Task item -> Repeat all the data word for word.

───── Available data ─────

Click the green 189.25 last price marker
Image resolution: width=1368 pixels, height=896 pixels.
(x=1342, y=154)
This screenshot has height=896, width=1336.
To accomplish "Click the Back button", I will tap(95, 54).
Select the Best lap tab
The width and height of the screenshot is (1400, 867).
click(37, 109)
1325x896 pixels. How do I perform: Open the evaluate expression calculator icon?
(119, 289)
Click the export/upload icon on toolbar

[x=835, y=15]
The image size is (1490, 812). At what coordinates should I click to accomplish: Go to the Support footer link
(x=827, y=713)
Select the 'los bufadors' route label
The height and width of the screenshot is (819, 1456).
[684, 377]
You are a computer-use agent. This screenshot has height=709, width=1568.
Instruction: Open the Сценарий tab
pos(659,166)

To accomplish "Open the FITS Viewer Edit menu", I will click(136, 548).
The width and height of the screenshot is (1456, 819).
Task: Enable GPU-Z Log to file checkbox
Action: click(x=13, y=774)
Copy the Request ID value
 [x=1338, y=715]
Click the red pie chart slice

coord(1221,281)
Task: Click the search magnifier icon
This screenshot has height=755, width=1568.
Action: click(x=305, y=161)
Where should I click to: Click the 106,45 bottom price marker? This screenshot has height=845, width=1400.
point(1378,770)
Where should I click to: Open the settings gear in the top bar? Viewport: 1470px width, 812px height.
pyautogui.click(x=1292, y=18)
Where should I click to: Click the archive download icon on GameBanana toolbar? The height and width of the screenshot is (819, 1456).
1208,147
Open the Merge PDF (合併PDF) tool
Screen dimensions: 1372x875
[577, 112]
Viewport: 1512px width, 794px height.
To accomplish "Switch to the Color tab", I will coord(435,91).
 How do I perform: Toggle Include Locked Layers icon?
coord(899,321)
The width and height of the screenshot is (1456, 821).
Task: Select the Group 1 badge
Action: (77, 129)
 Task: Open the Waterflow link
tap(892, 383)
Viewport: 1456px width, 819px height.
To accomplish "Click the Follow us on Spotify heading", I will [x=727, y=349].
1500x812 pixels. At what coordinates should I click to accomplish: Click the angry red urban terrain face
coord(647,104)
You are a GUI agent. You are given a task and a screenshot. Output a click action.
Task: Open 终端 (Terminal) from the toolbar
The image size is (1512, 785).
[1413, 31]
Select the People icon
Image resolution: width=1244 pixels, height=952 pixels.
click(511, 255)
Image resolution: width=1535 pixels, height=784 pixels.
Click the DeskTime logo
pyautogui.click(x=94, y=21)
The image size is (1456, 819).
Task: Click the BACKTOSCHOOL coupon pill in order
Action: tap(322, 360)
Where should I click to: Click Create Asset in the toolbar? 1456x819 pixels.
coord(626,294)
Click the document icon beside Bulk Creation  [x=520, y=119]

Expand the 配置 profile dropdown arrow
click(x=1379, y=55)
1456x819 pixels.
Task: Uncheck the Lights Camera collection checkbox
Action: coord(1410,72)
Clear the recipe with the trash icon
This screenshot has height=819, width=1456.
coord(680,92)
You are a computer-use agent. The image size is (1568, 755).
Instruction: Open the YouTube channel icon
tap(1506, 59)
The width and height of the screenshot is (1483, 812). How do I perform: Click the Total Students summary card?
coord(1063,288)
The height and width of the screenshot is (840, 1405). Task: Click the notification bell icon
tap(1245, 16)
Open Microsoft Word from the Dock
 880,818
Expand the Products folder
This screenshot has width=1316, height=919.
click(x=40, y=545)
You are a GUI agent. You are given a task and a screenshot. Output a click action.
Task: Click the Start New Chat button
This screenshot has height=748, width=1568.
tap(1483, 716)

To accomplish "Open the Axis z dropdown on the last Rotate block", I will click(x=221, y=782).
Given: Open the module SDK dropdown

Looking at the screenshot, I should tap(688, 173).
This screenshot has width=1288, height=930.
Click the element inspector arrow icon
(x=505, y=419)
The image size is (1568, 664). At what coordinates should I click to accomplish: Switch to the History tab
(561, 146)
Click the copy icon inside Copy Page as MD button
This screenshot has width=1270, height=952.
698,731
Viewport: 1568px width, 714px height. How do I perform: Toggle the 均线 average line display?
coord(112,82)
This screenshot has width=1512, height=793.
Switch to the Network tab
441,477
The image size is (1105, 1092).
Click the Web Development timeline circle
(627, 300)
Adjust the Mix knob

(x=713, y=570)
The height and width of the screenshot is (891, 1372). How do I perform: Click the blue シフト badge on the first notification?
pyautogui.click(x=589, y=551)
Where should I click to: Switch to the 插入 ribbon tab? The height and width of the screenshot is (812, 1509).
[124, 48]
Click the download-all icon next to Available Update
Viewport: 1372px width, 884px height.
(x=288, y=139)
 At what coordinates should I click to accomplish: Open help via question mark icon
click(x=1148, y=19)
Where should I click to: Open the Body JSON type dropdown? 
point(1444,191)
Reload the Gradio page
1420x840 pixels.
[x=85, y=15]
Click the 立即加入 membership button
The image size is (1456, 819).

─────

Written answer ->
Click the green 189.25 last price marker
Image resolution: width=1368 pixels, height=896 pixels.
(x=1342, y=154)
This screenshot has height=896, width=1336.
To accomplish "Click the Back button", I will tap(95, 54).
Select the Best lap tab
The width and height of the screenshot is (1400, 867).
click(37, 109)
1325x896 pixels. How do I perform: Open the evaluate expression calculator icon?
(119, 289)
Click the export/upload icon on toolbar

[x=835, y=15]
The image size is (1490, 812). At what coordinates should I click to accomplish: Go to the Support footer link
(x=827, y=713)
Select the 'los bufadors' route label
The height and width of the screenshot is (819, 1456).
[684, 377]
You are a computer-use agent. This screenshot has height=709, width=1568.
Instruction: Open the Сценарий tab
pos(659,166)

To accomplish "Open the FITS Viewer Edit menu", I will click(136, 548).
The width and height of the screenshot is (1456, 819).
Task: Enable GPU-Z Log to file checkbox
Action: click(x=13, y=774)
Copy the Request ID value
 [x=1338, y=715]
Click the red pie chart slice

coord(1221,281)
Task: Click the search magnifier icon
This screenshot has height=755, width=1568.
Action: click(x=305, y=161)
Where should I click to: Click the 106,45 bottom price marker? This screenshot has height=845, width=1400.
point(1378,770)
Where should I click to: Open the settings gear in the top bar? Viewport: 1470px width, 812px height.
pyautogui.click(x=1292, y=18)
Where should I click to: Click the archive download icon on GameBanana toolbar? The height and width of the screenshot is (819, 1456).
1208,147
Open the Merge PDF (合併PDF) tool
Screen dimensions: 1372x875
[577, 112]
Viewport: 1512px width, 794px height.
To accomplish "Switch to the Color tab", I will coord(435,91).
 How do I perform: Toggle Include Locked Layers icon?
coord(899,321)
The width and height of the screenshot is (1456, 821).
Task: Select the Group 1 badge
Action: (77, 129)
 Task: Open the Waterflow link
tap(892, 383)
Viewport: 1456px width, 819px height.
To accomplish "Click the Follow us on Spotify heading", I will [x=727, y=349].
1500x812 pixels. At what coordinates should I click to accomplish: Click the angry red urban terrain face
coord(647,104)
You are a GUI agent. You are given a task and a screenshot. Output a click action.
Task: Open 终端 (Terminal) from the toolbar
The image size is (1512, 785).
[1413, 31]
Select the People icon
Image resolution: width=1244 pixels, height=952 pixels.
click(511, 255)
Image resolution: width=1535 pixels, height=784 pixels.
Click the DeskTime logo
pyautogui.click(x=94, y=21)
The image size is (1456, 819).
Task: Click the BACKTOSCHOOL coupon pill in order
Action: tap(322, 360)
Where should I click to: Click Create Asset in the toolbar? 1456x819 pixels.
coord(626,294)
Click the document icon beside Bulk Creation  [x=520, y=119]

Expand the 配置 profile dropdown arrow
click(x=1379, y=55)
1456x819 pixels.
Task: Uncheck the Lights Camera collection checkbox
Action: coord(1410,72)
Clear the recipe with the trash icon
This screenshot has height=819, width=1456.
coord(680,92)
You are a computer-use agent. The image size is (1568, 755).
Instruction: Open the YouTube channel icon
tap(1506, 59)
The width and height of the screenshot is (1483, 812). How do I perform: Click the Total Students summary card?
coord(1063,288)
The height and width of the screenshot is (840, 1405). Task: Click the notification bell icon
tap(1245, 16)
Open Microsoft Word from the Dock
 880,818
Expand the Products folder
This screenshot has width=1316, height=919.
click(x=40, y=545)
You are a GUI agent. You are given a task and a screenshot. Output a click action.
Task: Click the Start New Chat button
This screenshot has height=748, width=1568.
tap(1483, 716)

To accomplish "Open the Axis z dropdown on the last Rotate block", I will click(x=221, y=782).
Given: Open the module SDK dropdown

Looking at the screenshot, I should tap(688, 173).
This screenshot has width=1288, height=930.
Click the element inspector arrow icon
(x=505, y=419)
The image size is (1568, 664). At what coordinates should I click to accomplish: Switch to the History tab
(561, 146)
Click the copy icon inside Copy Page as MD button
This screenshot has width=1270, height=952.
698,731
Viewport: 1568px width, 714px height. How do I perform: Toggle the 均线 average line display?
coord(112,82)
This screenshot has width=1512, height=793.
Switch to the Network tab
441,477
The image size is (1105, 1092).
Click the Web Development timeline circle
(627, 300)
Adjust the Mix knob

(x=713, y=570)
The height and width of the screenshot is (891, 1372). How do I perform: Click the blue シフト badge on the first notification?
pyautogui.click(x=589, y=551)
Where should I click to: Switch to the 插入 ribbon tab? The height and width of the screenshot is (812, 1509).
[124, 48]
Click the download-all icon next to Available Update
Viewport: 1372px width, 884px height.
(x=288, y=139)
 At what coordinates should I click to accomplish: Open help via question mark icon
click(x=1148, y=19)
Where should I click to: Open the Body JSON type dropdown? 
point(1444,191)
Reload the Gradio page
1420x840 pixels.
[x=85, y=15]
Click the 立即加入 membership button
The image size is (1456, 819).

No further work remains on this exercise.